Print only the line with "Task: Click the NVIDIA Output monitor icon" and the lines after it, ending with the last line of the material, each exactly as it stands.

• • • • •

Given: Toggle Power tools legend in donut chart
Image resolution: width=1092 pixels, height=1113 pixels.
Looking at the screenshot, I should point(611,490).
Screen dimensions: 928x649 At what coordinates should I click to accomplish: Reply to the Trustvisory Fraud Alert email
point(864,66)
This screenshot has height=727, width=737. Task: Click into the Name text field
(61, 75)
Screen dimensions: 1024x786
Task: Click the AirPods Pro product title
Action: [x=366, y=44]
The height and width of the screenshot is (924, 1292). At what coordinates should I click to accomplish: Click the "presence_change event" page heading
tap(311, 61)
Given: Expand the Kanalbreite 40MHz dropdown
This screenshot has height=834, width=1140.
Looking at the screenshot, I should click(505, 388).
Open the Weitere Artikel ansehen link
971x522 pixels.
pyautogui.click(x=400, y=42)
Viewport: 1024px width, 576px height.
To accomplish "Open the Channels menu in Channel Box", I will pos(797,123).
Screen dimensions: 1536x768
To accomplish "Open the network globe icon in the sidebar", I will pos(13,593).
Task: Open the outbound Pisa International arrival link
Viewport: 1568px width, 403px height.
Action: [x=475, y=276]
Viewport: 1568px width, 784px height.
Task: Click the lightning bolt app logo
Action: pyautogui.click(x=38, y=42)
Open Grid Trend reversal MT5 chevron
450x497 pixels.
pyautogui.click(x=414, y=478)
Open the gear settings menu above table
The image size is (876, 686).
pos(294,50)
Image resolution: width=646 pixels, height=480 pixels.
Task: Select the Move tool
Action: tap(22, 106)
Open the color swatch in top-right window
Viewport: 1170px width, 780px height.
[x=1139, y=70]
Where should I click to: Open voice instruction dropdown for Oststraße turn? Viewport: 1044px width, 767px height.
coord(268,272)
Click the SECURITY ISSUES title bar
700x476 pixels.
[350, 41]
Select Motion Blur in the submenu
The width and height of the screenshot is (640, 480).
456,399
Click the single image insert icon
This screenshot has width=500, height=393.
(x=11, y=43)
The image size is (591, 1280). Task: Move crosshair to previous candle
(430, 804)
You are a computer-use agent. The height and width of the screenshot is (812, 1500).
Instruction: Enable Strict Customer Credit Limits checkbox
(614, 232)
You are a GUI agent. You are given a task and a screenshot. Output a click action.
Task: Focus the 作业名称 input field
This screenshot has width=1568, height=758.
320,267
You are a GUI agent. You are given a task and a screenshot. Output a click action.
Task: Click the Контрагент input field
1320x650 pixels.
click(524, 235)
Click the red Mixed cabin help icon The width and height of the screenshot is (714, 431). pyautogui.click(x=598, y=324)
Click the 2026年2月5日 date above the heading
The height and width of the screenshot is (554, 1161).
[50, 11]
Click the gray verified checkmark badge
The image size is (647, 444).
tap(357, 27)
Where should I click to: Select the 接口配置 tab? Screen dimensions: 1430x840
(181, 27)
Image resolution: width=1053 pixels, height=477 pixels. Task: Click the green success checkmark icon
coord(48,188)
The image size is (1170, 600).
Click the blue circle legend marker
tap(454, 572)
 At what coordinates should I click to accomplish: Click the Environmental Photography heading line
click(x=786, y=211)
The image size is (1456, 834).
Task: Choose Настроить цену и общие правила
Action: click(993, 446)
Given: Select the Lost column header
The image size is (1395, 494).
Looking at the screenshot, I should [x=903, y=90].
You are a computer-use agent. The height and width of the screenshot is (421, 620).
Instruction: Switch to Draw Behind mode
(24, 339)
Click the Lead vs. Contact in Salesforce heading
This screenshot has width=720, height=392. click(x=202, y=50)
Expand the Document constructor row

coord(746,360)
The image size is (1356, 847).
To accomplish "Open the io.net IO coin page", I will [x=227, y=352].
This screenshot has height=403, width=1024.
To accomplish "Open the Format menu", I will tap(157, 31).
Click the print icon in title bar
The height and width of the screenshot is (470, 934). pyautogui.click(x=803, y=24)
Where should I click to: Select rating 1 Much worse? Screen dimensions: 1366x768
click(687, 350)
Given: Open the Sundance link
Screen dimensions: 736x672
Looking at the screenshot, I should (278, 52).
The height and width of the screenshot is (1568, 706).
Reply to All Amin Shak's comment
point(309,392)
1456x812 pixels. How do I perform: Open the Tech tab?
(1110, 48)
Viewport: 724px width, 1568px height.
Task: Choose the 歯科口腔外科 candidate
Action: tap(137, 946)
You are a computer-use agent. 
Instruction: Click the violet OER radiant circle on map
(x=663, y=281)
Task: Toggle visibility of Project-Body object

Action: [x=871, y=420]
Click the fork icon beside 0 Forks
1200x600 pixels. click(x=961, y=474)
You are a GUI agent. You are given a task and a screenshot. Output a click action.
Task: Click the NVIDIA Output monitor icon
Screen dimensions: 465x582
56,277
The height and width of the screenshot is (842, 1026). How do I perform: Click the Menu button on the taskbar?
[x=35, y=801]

• • • • •

◆ Finished task:
Task: Click the NVIDIA Output monitor icon
Screen dimensions: 465x582
56,277
The height and width of the screenshot is (842, 1026). How do I perform: Click the Menu button on the taskbar?
[x=35, y=801]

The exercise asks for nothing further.